Purpose: Computed tomography (CT) imaging can be used to quantitatively investigate chronic obstructive pulmonary disease (COPD). However, existing quantitative CT (QCT) features only assess structural characteristics (e.g. volumes and counts). Texture-based radiomics analysis is an emerging quantitative technique that investigates spatial relationships between voxel intensities and may therefore provide increased sensitivity to early or subtle disease changes. We hypothesized that CT radiomics features, in combination with existing QCT features, will increase accuracy for classifying COPD.
Methods: Spirometry and CT images were obtained from the population-based CanCOLD study. Well-established QCT features consisted of the percentage of low-attenuation-areas below -950HU and -856HU, 15th percentile of the CT-density-histogram, low-attenuation-cluster slope, CT-tissue-volume, total-airway-count, and hypothetical airway of 10mm lumen perimeter (VIDA Diagnostics). For radiomics analysis, CT images were processed using whole lung and airway segmentation, voxel resampling, and thresholding between -1000HU-to-0HU prior to extraction of grey-level-co-occurrence, grey-level-run-length, grey-level-size-zone, grey-level-distance-zone, neighborhood-grey-tone-difference, and neighboring-grey-level-dependence texture-based radiomics features. Highly correlated features were removed and a least absolute shrinkage and selection operator feature selection method was completed. 5 iterations of a nested 10-fold cross validation training was performed using a Gaussian support vector machine with hyperparameter optimization. The mean classification accuracy was used to assess performance. Multivariable linear regression models for forced-expiratory-volume-in-1-second/forced-vital-capacity (FEV₁/FVC) were constructed.
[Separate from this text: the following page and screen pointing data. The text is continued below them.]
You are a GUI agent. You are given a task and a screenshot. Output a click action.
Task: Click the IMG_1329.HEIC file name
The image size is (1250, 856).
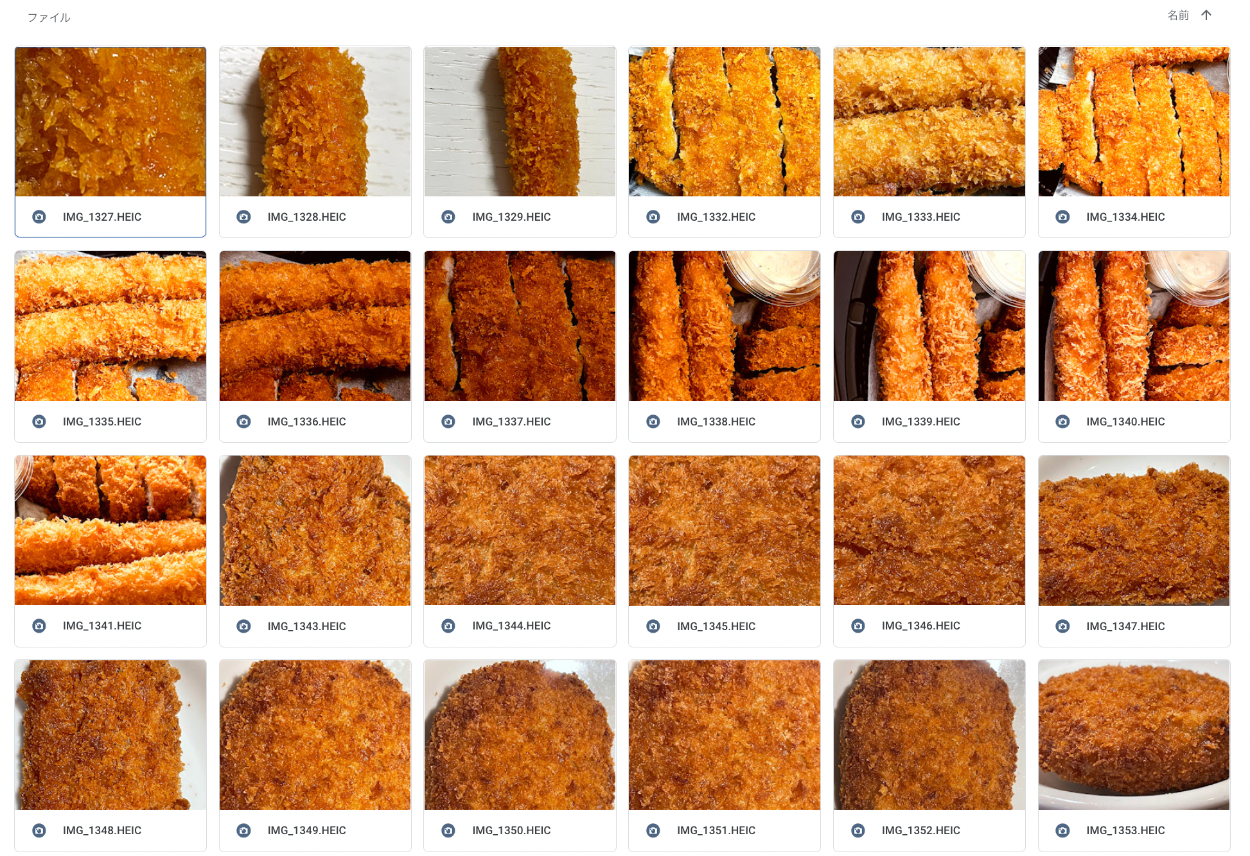tap(511, 217)
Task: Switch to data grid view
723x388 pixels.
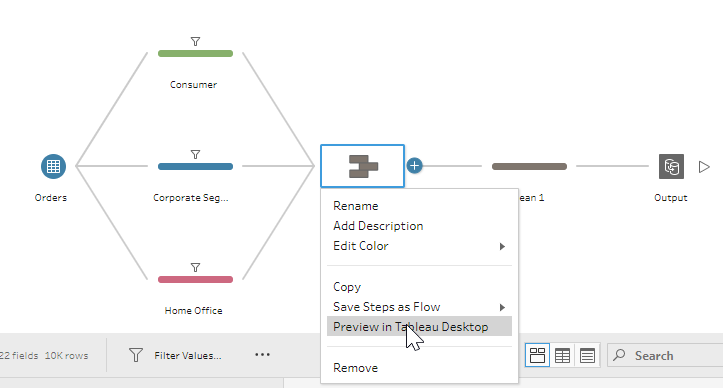Action: [x=562, y=356]
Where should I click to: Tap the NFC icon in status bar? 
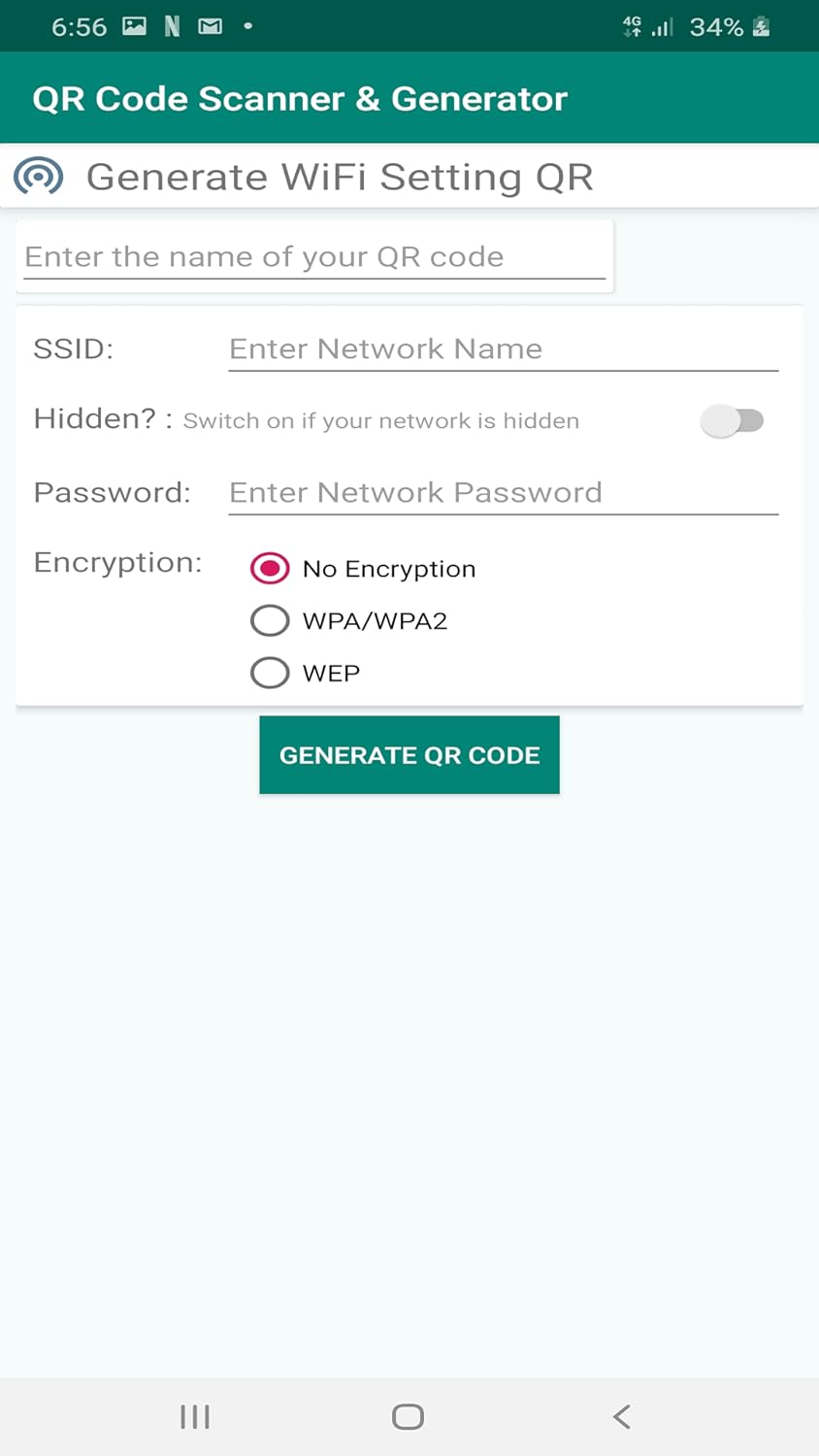coord(172,26)
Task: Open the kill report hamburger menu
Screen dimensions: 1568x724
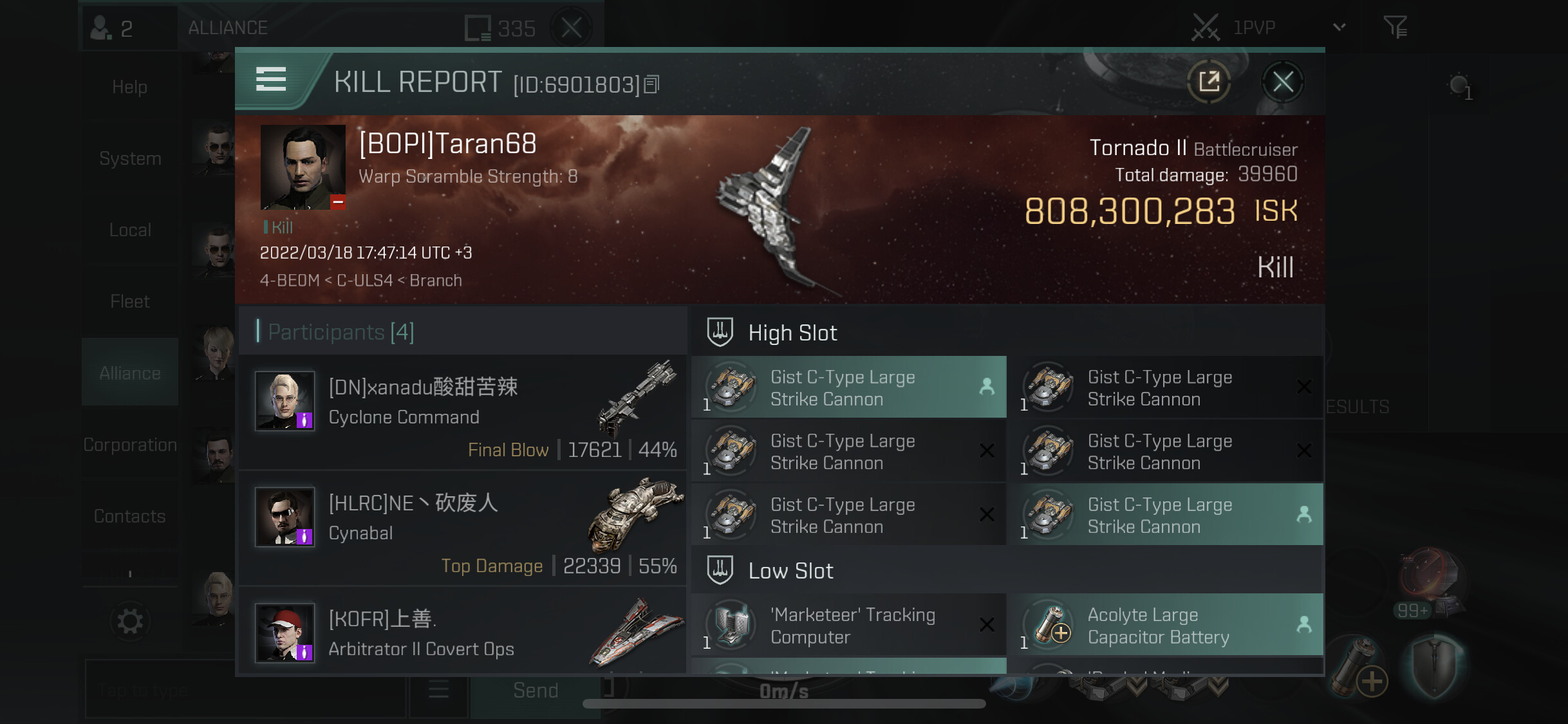Action: (271, 80)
Results: A total of 1174 participants were evaluated (No COPD: n=582; COPD: n=592). The model trained with radiomics and QCT features had a 74.4% accuracy in classifying COPD, and was significantly greater than the accuracy from the only QCT features trained model (72.5%) (p<0.0001). The combined feature model also had a stronger correlation with FEV₁/FVC (r²=0.53, p<0.0001) than the only QCT features model (r²=0.47, p<0.0001).
Conclusion: CT radiomics features provides additional and complementary information when used with QCT features for characterizing COPD. Future studies should investigate using radiomics analysis for longitudinal COPD assessment.
Funding Support, Disclosures, and Conflict of Interest: This research was funded by NSERC. Dr. Kirby gratefully acknowledges support from the Parker B. Francis Fellowship Program and the Canada Research Chair Program (Tier II). Dr. Kirby is a consultant for Vida Diagnostics Inc.